■ Document extract ■
..............................
Hey I'm good Goran hence the emojis. 

I don't have a problem with being wrong. It means I've learned something 8)


----------



## rickzeien (Feb 21, 2019)

Dr.xyz said:


> Info for noobs: https://www.custominterconnects.com/fuzzbuttons.html


Yes. Thanks for the link!

Sent from my LG-H872 using Tapatalk


----------



## g_axelsson (Feb 21, 2019)

Jon, I know you can take it or I wouldn't rub it in your face.... also using emojis :mrgreen: 

I've just ordered a new passport, so when you least expect it I might drop in and give your XRF a run for it's money. :wink: 

Göran


----------



## crbaker41 (Feb 21, 2019)

4 hrs
10.3 liters
65.8 gr
16 liters waste


----------



## snoman701 (Feb 21, 2019)

2.5/6/86/10


Sent from my iPhone using Tapatalk


----------



## Dr.xyz (Feb 22, 2019)

Looks like a trick competition.

Why use liters of solution when amount of metal won't require that much? Why immerse all material at once, most of it is plastic and increases volume unnecessarily?


----------



## Yggdrasil (Feb 22, 2019)

I will collect the most importan*t* prize here anyway ;-) 
in the increased knowlegde department 

But let me just ask one question:
Was the whole lot simultaneosly immersed into solution during recovery?

Edited for spelling :shock:


----------



## g_axelsson (Feb 22, 2019)

Dr.xyz said:


> Looks like a trick competition.
> 
> Why use liters of solution when amount of metal won't require that much? Why immerse all material at once, most of it is plastic and increases volume unnecessarily?


How do you suggest getting the metal fuzz buttons out of the sockets?

Time is also money if you have employees, in some cases it's cheaper to use a bit more chemicals instead of labor.

Göran


----------



## anachronism (Feb 22, 2019)

Dr.xyz said:


> Looks like a trick competition.
..............................
■ Source excerpt ■

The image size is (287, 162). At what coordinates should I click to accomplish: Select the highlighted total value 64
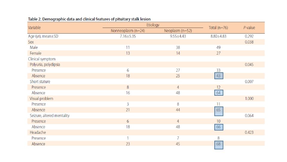[219, 93]
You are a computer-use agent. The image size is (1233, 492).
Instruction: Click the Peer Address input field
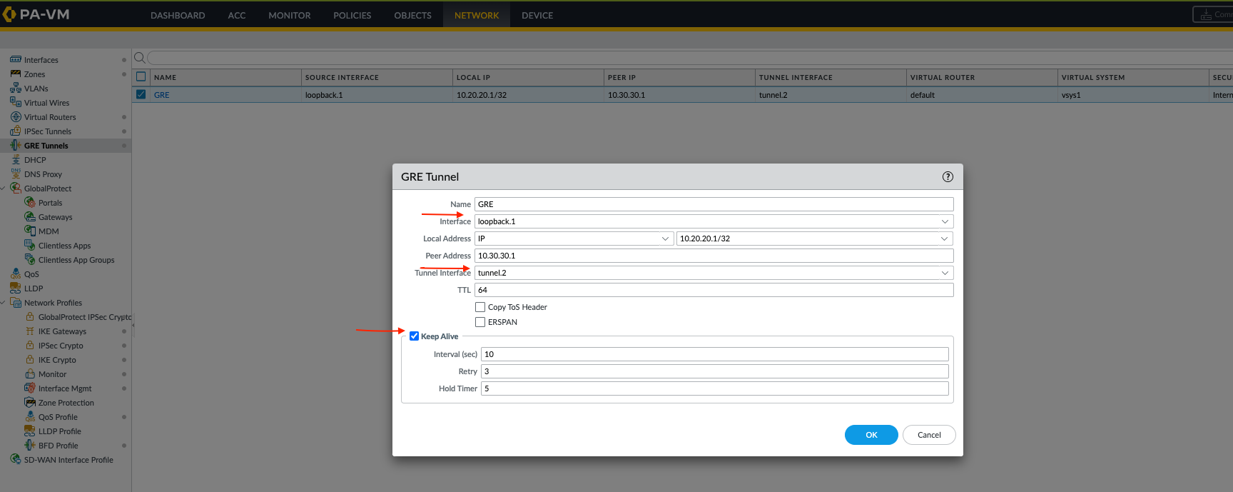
..............................
■ Required task 1 ■
In the forum thread on recovering fuzz buttons, how many liters of waste does crbaker41 report?
■ Required task 2 ■
Could you reproduce the fuzz buttons forum thread from "How do you suggest" up to and including "anachronism (Feb 22, 2019)", swapping "employees" for "staff"?
■ Required task 3 ■
What comes next in the forum thread on recovering fuzz buttons? Write the part that follows the last line shown.
The lines are separate material and have nothing to do with the forum thread on fuzz buttons.

■ Exercise result 1 ■
16 liters

■ Exercise result 2 ■
How do you suggest getting the metal fuzz buttons out of the sockets?

Time is also money if you have staff, in some cases it's cheaper to use a bit more chemicals instead of labor.

Göran


----------



## anachronism (Feb 22, 2019)

■ Exercise result 3 ■
> 
> Why use liters of solution when amount of metal won't require that much? Why immerse all material at once, most of it is plastic and increases volume unnecessarily?



Not trick at all Sir. If you want to spend days taking the metal out of the connectors then be my guest- I've done it before and I'm never going back there after the time it took.

Any guess to make?


----------



## anachronism (Feb 22, 2019)

Yggdrasil said:


> I will collect the most importan prize here anyway ;-)
> in the increased knowlegde department
> 
> But let me just ask one question:
> Was the whole lot simultaneosly immersed into solution during recovery?



Nope they were done in batches in the same liquid. 8) 8)


----------



## Yggdrasil (Feb 23, 2019)

Please elaborate a bit, because now I'm confused 


> anachronism wrote:
> February 19th, 2019, 10:58 am
> 
> 
> ...


And then later 


> anachronism wrote:
> February 23rd, 2019, 1:08 am
> 
> 
> ...



Which one is it?
One batch or multiple?
I'm sorry if I seem peristent here, but you opened the "bag" ;-)


----------



## Dr.xyz (Feb 23, 2019)

That's just what I was meaning too.

So you did not use a big vessel with all material at once and a lot of solution?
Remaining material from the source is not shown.